### DATA TO EXAMINE
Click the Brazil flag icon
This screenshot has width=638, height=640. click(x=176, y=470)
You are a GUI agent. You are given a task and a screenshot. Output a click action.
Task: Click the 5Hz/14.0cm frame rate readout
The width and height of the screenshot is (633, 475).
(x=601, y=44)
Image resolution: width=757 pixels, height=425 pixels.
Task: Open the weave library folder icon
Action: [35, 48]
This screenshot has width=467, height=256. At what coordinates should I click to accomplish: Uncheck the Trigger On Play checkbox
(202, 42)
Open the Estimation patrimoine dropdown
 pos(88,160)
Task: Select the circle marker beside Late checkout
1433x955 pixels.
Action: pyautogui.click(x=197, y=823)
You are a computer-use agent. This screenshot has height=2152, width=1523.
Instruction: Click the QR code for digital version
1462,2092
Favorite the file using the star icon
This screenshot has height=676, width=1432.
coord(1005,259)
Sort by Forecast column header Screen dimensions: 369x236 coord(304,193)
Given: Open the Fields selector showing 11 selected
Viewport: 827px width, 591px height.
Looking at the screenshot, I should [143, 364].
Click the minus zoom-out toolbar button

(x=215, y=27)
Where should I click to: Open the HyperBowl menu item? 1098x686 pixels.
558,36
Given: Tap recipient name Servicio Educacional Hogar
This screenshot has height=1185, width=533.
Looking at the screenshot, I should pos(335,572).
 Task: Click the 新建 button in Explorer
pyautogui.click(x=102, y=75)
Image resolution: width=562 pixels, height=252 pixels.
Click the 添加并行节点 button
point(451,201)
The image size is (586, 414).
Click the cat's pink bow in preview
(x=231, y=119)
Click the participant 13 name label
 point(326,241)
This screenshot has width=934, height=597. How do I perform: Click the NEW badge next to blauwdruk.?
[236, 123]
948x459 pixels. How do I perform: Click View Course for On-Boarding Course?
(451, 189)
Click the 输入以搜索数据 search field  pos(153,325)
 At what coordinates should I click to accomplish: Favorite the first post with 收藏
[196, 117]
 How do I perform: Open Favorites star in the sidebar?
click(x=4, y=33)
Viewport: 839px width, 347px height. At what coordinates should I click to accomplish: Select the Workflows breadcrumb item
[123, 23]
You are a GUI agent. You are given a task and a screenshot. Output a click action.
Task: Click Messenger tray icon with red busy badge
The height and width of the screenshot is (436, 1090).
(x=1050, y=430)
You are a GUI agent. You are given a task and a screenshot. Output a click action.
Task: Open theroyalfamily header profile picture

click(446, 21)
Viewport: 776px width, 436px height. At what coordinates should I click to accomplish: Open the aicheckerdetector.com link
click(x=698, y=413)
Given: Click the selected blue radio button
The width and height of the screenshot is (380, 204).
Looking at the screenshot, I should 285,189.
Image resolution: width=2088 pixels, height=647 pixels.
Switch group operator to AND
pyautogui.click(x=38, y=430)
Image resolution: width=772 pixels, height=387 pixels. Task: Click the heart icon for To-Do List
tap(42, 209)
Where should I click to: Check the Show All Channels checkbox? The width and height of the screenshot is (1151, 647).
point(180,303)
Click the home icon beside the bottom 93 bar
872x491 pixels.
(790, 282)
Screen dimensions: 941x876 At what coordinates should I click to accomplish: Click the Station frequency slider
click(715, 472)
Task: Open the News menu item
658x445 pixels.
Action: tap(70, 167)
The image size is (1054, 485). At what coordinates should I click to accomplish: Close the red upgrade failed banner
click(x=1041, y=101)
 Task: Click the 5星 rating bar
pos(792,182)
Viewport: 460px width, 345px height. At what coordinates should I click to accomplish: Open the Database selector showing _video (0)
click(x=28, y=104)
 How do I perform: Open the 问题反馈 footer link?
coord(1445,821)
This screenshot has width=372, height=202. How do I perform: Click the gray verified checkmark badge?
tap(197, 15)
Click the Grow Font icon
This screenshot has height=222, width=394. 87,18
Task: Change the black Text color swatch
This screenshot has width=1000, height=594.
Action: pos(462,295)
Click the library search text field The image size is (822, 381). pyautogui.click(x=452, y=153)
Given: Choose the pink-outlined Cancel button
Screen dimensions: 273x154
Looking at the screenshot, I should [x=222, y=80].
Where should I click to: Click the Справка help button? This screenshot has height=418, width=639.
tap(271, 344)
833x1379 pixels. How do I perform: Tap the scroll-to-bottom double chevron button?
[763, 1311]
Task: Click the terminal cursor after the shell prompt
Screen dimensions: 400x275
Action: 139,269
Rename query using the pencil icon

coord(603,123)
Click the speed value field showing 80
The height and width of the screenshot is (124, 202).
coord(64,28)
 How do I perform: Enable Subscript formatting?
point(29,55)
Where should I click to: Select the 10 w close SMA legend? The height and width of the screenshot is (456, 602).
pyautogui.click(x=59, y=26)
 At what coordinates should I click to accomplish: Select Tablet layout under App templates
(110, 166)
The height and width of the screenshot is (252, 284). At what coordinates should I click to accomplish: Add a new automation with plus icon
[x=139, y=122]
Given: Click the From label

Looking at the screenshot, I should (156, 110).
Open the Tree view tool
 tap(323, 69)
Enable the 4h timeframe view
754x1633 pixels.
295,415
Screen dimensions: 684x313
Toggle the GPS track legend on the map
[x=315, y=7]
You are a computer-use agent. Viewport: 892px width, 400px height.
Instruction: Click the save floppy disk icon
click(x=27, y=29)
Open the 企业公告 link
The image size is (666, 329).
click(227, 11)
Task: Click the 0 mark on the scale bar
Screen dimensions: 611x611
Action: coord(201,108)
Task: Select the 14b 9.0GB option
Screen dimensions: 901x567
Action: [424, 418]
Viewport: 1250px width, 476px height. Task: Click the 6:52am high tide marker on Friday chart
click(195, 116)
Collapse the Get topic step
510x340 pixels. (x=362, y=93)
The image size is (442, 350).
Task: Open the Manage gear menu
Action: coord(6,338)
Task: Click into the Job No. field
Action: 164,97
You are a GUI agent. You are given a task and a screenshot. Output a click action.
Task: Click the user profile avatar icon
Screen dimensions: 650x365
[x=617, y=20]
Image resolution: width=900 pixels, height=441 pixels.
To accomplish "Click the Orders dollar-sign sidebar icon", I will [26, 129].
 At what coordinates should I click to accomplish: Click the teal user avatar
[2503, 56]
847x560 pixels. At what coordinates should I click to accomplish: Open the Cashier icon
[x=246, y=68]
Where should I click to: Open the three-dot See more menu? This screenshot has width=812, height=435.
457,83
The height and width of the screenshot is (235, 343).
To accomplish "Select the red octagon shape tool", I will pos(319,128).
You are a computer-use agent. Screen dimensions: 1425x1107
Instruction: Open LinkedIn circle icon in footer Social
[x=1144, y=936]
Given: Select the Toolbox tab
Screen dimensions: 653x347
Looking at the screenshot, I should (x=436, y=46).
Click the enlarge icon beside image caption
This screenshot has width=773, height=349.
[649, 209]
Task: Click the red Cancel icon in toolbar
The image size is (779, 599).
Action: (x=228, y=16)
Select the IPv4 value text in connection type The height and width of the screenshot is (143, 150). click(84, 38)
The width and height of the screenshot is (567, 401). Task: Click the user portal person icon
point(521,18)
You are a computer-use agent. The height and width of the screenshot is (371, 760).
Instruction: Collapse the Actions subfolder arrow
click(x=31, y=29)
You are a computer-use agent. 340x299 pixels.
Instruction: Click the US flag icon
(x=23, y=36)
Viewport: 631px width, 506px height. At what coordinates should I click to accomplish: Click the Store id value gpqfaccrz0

### WHAT TO PRODUCE
Reply with the number of lines above in which the word "will" appears, and with nothing else.

### TASK ANSWER
2